Mesmo quando não é obrigatório, o contato prévio tem vantagens concretas. O orientador pode indicar se o tema tem espaço na linha de pesquisa do programa, sugerir ajustes no recorte, ou simplesmente confirmar que estaria disposto a orientar. Um pré-projeto enviado sem esse alinhamento tem mais chance de não encontrar orientador disponível, o que compromete a aprovação independentemente da qualidade do documento.

O e-mail de primeiro contato com o orientador não precisa ser longo. Uma apresentação breve, o tema proposto em dois ou três parágrafos e a pergunta sobre disponibilidade costuma ser suficiente. A maioria dos professores responde a contatos respeitosos e objetivos.

Escrever um pré-projeto de mestrado sem conhecer os critérios de avaliação é como preparar uma apresentação sem saber quem é o público. Os erros acima não são sobre falta de conhecimento do tema; são sobre desconhecimento do processo.
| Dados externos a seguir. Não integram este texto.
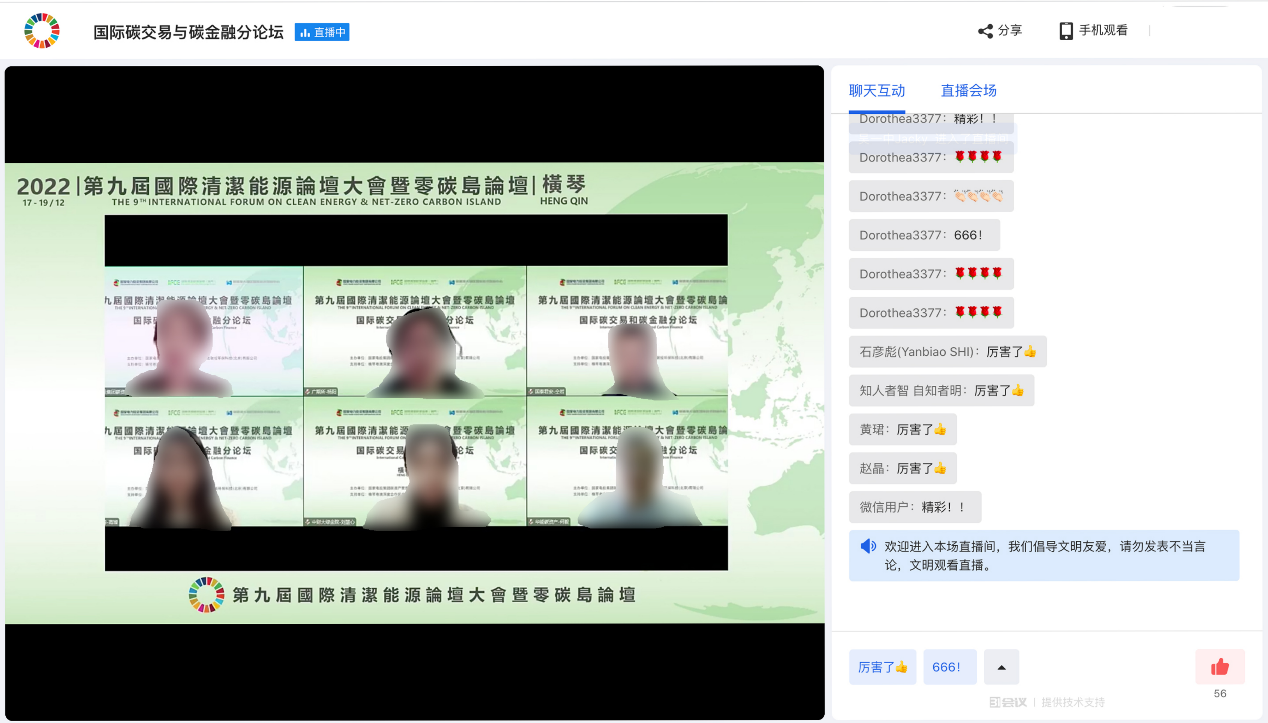Click the phone icon next to 手机观看
The image size is (1268, 723).
[x=1065, y=30]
E processo se aprende antes de entrar na seleção.

Perguntas frequentes

O pré-projeto de mestrado precisa ter metodologia definida?
Depende do programa, mas na maioria dos casos sim. A banca espera pelo menos uma indicação do tipo de pesquisa (qualitativa, quantitativa, mista), do método que será usado e dos procedimentos de coleta previstos. Um pré-projeto sem metodologia sinaliza que a candidata ainda não pensou em como vai responder a pergunta que propõe.
Quantas páginas deve ter um pré-projeto de mestrado?
Varia conforme o edital de cada PPG, mas a faixa mais comum é entre 5 e 15 páginas. Sempre siga o que o edital pede. Se o edital não especifica, entre 8 e 12 páginas costuma ser suficiente para apresentar problema, objetivos, justificativa, referencial e metodologia sem excesso.
Posso mudar o tema do pré-projeto depois de aprovada no mestrado?
Sim, na maioria dos programas. O pré-projeto serve para demonstrar potencial de pesquisa e compatibilidade com as linhas do PPG, não para definir o tema final da dissertação. Mudanças de recorte, pergunta ou até área temática costumam acontecer no primeiro ano, em acordo com o orientador.